[Task prompt]: Output each record below exactly, and include all of them.

= Beginning of Section =

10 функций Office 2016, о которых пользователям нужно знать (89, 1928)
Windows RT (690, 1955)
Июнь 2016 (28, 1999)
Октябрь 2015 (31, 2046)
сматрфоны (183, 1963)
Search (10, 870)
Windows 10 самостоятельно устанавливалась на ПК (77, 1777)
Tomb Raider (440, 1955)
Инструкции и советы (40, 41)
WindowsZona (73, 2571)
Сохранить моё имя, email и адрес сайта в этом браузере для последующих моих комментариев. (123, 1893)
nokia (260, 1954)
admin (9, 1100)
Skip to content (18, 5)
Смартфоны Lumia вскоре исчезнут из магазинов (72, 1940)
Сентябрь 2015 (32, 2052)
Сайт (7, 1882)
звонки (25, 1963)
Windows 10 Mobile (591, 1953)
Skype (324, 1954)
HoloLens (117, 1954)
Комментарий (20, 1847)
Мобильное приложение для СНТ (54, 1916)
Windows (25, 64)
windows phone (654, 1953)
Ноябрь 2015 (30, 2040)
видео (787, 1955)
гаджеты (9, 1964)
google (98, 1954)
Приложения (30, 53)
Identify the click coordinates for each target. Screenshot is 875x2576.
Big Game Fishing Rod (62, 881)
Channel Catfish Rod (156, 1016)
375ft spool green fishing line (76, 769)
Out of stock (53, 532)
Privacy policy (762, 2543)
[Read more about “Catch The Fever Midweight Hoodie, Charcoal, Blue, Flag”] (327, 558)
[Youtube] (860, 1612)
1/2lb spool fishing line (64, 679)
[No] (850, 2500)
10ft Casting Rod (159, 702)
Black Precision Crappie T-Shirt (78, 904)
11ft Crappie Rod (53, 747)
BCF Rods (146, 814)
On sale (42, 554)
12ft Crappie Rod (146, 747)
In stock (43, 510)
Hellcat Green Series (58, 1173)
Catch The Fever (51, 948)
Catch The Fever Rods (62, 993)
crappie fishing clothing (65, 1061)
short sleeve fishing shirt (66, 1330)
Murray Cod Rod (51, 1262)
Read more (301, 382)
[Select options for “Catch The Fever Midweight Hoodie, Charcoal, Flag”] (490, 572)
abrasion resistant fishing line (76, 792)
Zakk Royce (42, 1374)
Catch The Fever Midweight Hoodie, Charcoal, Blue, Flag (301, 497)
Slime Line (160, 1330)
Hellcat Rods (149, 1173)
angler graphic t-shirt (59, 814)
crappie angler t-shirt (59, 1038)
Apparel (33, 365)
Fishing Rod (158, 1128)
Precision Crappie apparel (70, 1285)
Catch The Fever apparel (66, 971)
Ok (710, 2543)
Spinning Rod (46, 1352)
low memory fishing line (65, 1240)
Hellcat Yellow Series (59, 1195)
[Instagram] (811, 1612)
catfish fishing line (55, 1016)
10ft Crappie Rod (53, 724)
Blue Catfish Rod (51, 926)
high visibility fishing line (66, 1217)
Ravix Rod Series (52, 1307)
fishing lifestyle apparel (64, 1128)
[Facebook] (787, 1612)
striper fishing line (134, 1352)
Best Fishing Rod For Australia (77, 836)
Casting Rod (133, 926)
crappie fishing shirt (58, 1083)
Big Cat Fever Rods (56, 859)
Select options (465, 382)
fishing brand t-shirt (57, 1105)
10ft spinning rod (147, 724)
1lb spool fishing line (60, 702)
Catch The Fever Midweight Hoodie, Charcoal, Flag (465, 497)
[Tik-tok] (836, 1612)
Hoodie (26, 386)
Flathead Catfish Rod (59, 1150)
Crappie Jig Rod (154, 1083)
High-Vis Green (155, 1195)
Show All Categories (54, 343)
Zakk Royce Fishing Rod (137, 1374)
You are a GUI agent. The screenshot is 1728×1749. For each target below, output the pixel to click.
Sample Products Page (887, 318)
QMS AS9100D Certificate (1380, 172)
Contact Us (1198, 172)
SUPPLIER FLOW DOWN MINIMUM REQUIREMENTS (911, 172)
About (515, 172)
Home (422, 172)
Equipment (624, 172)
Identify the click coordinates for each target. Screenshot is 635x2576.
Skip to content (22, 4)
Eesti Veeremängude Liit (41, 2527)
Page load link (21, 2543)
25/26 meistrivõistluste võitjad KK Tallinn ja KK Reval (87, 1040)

= End of Section =

[Worked solution]:
10 функций Office 2016, о которых пользователям нужно знать (89, 1928)
Windows RT (690, 1955)
Июнь 2016 (28, 1999)
Октябрь 2015 (31, 2046)
сматрфоны (183, 1963)
Search (10, 870)
Windows 10 самостоятельно устанавливалась на ПК (77, 1777)
Tomb Raider (440, 1955)
Инструкции и советы (40, 41)
WindowsZona (73, 2571)
Сохранить моё имя, email и адрес сайта в этом браузере для последующих моих комментариев. (123, 1893)
nokia (260, 1954)
admin (9, 1100)
Skip to content (18, 5)
Смартфоны Lumia вскоре исчезнут из магазинов (72, 1940)
Сентябрь 2015 (32, 2052)
Сайт (7, 1882)
звонки (25, 1963)
Windows 10 Mobile (591, 1953)
Skype (324, 1954)
HoloLens (117, 1954)
Комментарий (20, 1847)
Мобильное приложение для СНТ (54, 1916)
Windows (25, 64)
windows phone (654, 1953)
Ноябрь 2015 (30, 2040)
видео (787, 1955)
гаджеты (9, 1964)
google (98, 1954)
Приложения (30, 53)
Identify the click coordinates for each target. Screenshot is 875x2576.
Big Game Fishing Rod (62, 881)
Channel Catfish Rod (156, 1016)
375ft spool green fishing line (76, 769)
Out of stock (53, 532)
Privacy policy (762, 2543)
[Read more about “Catch The Fever Midweight Hoodie, Charcoal, Blue, Flag”] (327, 558)
[Youtube] (860, 1612)
1/2lb spool fishing line (64, 679)
[No] (850, 2500)
10ft Casting Rod (159, 702)
Black Precision Crappie T-Shirt (78, 904)
11ft Crappie Rod (53, 747)
BCF Rods (146, 814)
On sale (42, 554)
12ft Crappie Rod (146, 747)
In stock (43, 510)
Hellcat Green Series (58, 1173)
Catch The Fever (51, 948)
Catch The Fever Rods (62, 993)
crappie fishing clothing (65, 1061)
short sleeve fishing shirt (66, 1330)
Murray Cod Rod (51, 1262)
Read more (301, 382)
[Select options for “Catch The Fever Midweight Hoodie, Charcoal, Flag”] (490, 572)
abrasion resistant fishing line (76, 792)
Zakk Royce (42, 1374)
Catch The Fever Midweight Hoodie, Charcoal, Blue, Flag (301, 497)
Slime Line (160, 1330)
Hellcat Rods (149, 1173)
angler graphic t-shirt (59, 814)
crappie angler t-shirt (59, 1038)
Apparel (33, 365)
Fishing Rod (158, 1128)
Precision Crappie apparel (70, 1285)
Catch The Fever apparel (66, 971)
Ok (710, 2543)
Spinning Rod (46, 1352)
low memory fishing line (65, 1240)
Hellcat Yellow Series (59, 1195)
[Instagram] (811, 1612)
catfish fishing line (55, 1016)
10ft Crappie Rod (53, 724)
Blue Catfish Rod (51, 926)
high visibility fishing line (66, 1217)
Ravix Rod Series (52, 1307)
fishing lifestyle apparel (64, 1128)
[Facebook] (787, 1612)
striper fishing line (134, 1352)
Best Fishing Rod For Australia (77, 836)
Casting Rod (133, 926)
crappie fishing shirt (58, 1083)
Big Cat Fever Rods (56, 859)
Select options (465, 382)
fishing brand t-shirt (57, 1105)
10ft spinning rod (147, 724)
1lb spool fishing line (60, 702)
Catch The Fever Midweight Hoodie, Charcoal, Flag (465, 497)
[Tik-tok] (836, 1612)
Hoodie (26, 386)
Flathead Catfish Rod (59, 1150)
Crappie Jig Rod (154, 1083)
High-Vis Green (155, 1195)
Show All Categories (54, 343)
Zakk Royce Fishing Rod (137, 1374)
You are a GUI agent. The screenshot is 1728×1749. For each target below, output the pixel to click.
Sample Products Page (887, 318)
QMS AS9100D Certificate (1380, 172)
Contact Us (1198, 172)
SUPPLIER FLOW DOWN MINIMUM REQUIREMENTS (911, 172)
About (515, 172)
Home (422, 172)
Equipment (624, 172)
Identify the click coordinates for each target. Screenshot is 635x2576.
Skip to content (22, 4)
Eesti Veeremängude Liit (41, 2527)
Page load link (21, 2543)
25/26 meistrivõistluste võitjad KK Tallinn ja KK Reval (87, 1040)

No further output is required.